Going back to Toronto’s acquisition of Jake Muzzin in January 2019, a season and a half into Liljegren’s time with the Marlies, it was reported by Elliotte Friedman that the Los Angeles Kings chose Sean Durzi (who had a good offensive rookie season in 2021/22) over Liljegren in the deal, a sentiment that was reiterated by several scouts that he spoke to.
.@SportChek Player Alert: The @MapleLeafs have acquired defenceman Jake Muzzin from Los Angeles in exchange for forward Carl Grundstrom, the rights to Sean Durzi and Toronto’s first-round pick in the 2019 NHL Draft.#LeafsForever pic.twitter.com/3DYt3w0dc1
— Toronto Maple Leafs (@MapleLeafs) January 29, 2019
The following year, Liljegren took a significant step with the Marlies and made his first foray into the NHL, which went less than ideal. In 11 games in 2019/20, he struggled mightily while trying to adapt to the NHL game while often paired with fellow inexperienced defenceman Rasmus Sandin. His 43.7 per cent 5v5 Corsi-for was abysmal, as were his 36.0 per cent 5v5 expected goals-for and his -5 5v5 goal differential.
It looked like he was ready in 2019/20, but failed to perform when called upon in a smaller sample. Rather than trading him and trying to cash in on the value he had left as a prospect, the Leafs didn’t give up on him. Instead, they remained patient and allowed another year with the Marlies to work on his game and build up to the NHL level.
By 2021/22, in his DY+5 season and a year away from waiver eligibility, it was time for Liljegren to put up or shut up as a member of the Leafs. And boy has he ever showed up. In 60 games this season, Liljegren has 22 points, but it’s the underlying numbers that really paint the picture of his strong season.
At 5v5, he leads Toronto defencemen in Corsi-for at 55.3 per cent and has outscored opponents 55-42 for a 56.7 per cent goals-for rate which is second among Toronto defencemen.
Early in the year, Liljegren’s strong results in third pair usage were sometimes dismissed due to the errors he would make every so often. Since the addition of Mark Giordano, those errors have gone by the wayside and the duo of Giordano-Liljegren has crushed the opposition.
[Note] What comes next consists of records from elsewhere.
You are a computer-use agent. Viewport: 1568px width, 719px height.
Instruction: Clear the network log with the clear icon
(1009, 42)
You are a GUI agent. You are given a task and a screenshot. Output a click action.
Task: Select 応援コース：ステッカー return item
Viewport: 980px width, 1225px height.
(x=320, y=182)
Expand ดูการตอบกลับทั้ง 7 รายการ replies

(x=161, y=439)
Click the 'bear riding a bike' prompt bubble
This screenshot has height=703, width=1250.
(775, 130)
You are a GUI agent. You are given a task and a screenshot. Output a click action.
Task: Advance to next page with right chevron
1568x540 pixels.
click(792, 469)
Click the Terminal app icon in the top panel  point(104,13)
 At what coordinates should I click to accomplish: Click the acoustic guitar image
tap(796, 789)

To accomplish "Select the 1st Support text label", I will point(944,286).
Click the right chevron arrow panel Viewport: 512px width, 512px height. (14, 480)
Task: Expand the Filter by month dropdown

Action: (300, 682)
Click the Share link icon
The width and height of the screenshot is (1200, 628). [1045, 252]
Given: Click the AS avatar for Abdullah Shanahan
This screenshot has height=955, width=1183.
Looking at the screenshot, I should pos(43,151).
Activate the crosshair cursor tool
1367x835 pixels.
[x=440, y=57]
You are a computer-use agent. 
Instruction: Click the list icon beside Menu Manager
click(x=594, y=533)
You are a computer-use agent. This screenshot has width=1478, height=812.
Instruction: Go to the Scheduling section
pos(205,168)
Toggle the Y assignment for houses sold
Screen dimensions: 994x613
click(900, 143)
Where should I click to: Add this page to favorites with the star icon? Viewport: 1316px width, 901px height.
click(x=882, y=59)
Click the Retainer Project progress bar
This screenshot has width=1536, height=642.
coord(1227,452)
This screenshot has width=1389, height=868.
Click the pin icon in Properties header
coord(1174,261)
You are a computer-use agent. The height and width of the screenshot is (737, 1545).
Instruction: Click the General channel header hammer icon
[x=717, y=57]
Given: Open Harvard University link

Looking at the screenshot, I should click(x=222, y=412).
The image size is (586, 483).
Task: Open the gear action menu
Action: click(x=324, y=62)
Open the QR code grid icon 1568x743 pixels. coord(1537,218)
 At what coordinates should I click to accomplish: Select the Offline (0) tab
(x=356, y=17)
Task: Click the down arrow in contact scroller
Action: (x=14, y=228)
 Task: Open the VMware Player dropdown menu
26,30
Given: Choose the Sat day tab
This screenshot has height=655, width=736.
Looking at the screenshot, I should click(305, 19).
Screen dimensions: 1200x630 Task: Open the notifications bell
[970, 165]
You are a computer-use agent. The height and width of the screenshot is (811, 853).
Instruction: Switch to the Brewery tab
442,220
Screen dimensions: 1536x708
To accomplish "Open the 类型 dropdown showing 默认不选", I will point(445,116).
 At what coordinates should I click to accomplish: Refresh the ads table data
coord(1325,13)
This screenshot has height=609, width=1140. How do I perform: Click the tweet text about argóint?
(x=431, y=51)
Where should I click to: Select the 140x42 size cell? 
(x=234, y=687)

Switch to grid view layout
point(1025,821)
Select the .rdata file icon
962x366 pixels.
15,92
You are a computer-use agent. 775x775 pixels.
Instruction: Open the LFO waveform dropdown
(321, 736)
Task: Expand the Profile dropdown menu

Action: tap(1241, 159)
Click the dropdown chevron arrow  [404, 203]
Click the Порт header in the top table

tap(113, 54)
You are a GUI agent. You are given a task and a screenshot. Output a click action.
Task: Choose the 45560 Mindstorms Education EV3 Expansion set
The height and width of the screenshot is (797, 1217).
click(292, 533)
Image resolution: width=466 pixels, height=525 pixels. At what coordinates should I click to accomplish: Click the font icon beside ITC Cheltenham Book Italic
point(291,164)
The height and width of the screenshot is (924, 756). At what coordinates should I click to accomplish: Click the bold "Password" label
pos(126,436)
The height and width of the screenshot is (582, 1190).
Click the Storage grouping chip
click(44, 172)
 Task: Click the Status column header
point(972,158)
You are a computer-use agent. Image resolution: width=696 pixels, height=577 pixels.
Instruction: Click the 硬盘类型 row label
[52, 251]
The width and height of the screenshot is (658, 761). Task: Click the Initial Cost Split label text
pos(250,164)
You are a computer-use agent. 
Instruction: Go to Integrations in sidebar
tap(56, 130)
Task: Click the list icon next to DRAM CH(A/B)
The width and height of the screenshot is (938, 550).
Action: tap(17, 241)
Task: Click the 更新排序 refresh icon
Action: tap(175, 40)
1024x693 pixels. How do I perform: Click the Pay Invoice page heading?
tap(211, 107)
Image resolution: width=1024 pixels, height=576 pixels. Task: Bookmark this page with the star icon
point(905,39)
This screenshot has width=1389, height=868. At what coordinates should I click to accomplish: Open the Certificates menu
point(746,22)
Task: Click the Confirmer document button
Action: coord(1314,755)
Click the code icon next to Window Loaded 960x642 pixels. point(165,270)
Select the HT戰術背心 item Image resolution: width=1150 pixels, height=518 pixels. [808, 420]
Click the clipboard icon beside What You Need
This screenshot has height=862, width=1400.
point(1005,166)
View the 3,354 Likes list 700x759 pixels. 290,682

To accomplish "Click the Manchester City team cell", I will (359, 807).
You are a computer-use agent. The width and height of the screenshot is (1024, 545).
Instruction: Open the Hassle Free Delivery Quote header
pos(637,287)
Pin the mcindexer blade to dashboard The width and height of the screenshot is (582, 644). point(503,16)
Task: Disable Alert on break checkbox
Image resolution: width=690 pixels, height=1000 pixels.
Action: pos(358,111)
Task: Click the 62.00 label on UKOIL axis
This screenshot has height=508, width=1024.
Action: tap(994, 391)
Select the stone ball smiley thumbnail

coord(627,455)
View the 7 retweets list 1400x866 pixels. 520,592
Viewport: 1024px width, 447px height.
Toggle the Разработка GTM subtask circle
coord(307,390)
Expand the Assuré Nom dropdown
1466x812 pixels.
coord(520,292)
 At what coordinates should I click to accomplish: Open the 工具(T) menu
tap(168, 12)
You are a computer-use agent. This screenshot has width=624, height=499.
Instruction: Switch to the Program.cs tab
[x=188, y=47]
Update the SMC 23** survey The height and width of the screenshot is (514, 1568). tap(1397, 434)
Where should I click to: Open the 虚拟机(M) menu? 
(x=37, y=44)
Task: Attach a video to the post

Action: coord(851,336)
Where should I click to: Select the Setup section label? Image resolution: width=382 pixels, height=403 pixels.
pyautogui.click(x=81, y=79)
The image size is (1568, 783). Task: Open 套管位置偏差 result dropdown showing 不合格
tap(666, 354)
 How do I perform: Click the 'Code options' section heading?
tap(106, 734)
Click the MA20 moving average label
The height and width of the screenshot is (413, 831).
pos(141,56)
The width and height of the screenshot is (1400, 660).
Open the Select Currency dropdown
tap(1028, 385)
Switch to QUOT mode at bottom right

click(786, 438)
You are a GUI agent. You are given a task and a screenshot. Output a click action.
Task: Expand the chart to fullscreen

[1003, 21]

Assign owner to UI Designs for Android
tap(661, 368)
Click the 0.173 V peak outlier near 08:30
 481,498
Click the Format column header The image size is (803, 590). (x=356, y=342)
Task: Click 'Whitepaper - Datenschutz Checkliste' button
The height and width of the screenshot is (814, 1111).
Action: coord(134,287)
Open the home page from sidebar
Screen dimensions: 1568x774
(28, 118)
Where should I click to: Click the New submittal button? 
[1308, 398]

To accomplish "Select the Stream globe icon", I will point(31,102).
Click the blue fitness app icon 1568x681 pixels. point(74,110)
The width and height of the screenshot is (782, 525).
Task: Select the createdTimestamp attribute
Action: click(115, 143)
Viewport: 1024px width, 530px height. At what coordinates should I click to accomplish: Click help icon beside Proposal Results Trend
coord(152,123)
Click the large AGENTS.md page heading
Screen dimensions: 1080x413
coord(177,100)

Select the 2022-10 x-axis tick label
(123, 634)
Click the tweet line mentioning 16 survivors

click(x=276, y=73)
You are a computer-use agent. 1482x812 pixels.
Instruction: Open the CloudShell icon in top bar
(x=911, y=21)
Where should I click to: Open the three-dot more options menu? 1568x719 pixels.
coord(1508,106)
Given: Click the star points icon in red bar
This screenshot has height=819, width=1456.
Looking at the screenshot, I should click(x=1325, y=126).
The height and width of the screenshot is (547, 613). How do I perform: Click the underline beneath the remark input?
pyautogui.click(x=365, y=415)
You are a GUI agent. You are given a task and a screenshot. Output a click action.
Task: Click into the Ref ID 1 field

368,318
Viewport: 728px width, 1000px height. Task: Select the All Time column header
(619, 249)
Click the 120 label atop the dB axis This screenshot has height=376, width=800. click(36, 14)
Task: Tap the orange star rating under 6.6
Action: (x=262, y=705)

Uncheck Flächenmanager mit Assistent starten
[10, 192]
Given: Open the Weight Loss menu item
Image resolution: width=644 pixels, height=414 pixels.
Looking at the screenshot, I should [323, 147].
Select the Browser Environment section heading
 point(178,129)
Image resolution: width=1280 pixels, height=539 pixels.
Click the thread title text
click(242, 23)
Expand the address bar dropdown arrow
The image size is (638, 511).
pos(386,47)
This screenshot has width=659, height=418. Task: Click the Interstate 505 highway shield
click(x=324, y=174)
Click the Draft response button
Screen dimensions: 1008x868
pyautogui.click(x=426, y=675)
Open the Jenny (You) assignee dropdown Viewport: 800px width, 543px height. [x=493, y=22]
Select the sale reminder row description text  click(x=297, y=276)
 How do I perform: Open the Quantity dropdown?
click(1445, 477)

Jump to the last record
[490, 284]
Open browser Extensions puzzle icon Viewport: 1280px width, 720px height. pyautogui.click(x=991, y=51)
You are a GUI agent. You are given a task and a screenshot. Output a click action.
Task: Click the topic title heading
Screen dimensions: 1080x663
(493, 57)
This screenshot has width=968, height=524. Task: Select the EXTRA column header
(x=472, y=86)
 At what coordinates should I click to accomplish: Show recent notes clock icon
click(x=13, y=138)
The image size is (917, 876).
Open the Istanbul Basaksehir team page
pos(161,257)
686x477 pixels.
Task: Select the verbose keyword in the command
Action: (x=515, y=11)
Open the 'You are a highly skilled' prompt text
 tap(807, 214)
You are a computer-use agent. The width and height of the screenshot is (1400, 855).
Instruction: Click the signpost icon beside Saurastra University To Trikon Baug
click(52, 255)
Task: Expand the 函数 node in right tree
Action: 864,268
Looking back to the rest of the defencemen drafted in 2017, there were multiple that became NHLers faster than Liljegren, which again played into how many were down on him as a prospect. In 2020/21, there were 12 defencemen drafted in 2017 that spent a majority of the season in the NHL. Liljegren wasn’t one of them.
And yet, Toronto’s patience is paying dividends, as he’s outperformed just about all of them in 2021/22. By Evolving Hockey’s xGAR metric, Liljegren ranks third among 2017 draft class defencemen this season, only behind top five picks Cale Makar and Miro Heiskanen.
It took a couple of seasons longer than expected, but Timothy Liljegren is finally becoming the impact defencemen Leafs fans were hoping he would blossom into back in June 2017. Sheldon Keefe has begun to rely on Liljegren more and more as the season has gone along, to the point where an eventual spot in the top four feels much more like a “when” rather than an “if”.
Prospect fatigue usually ends up in one of two ways. Either the player actually becomes a bust, or they eventually breakthrough, just with a different organization. Toronto played the long game with Timothy Liljegren, remained patient, eased him into the lineup, and they are reaping the benefits heading into a pivotal postseason.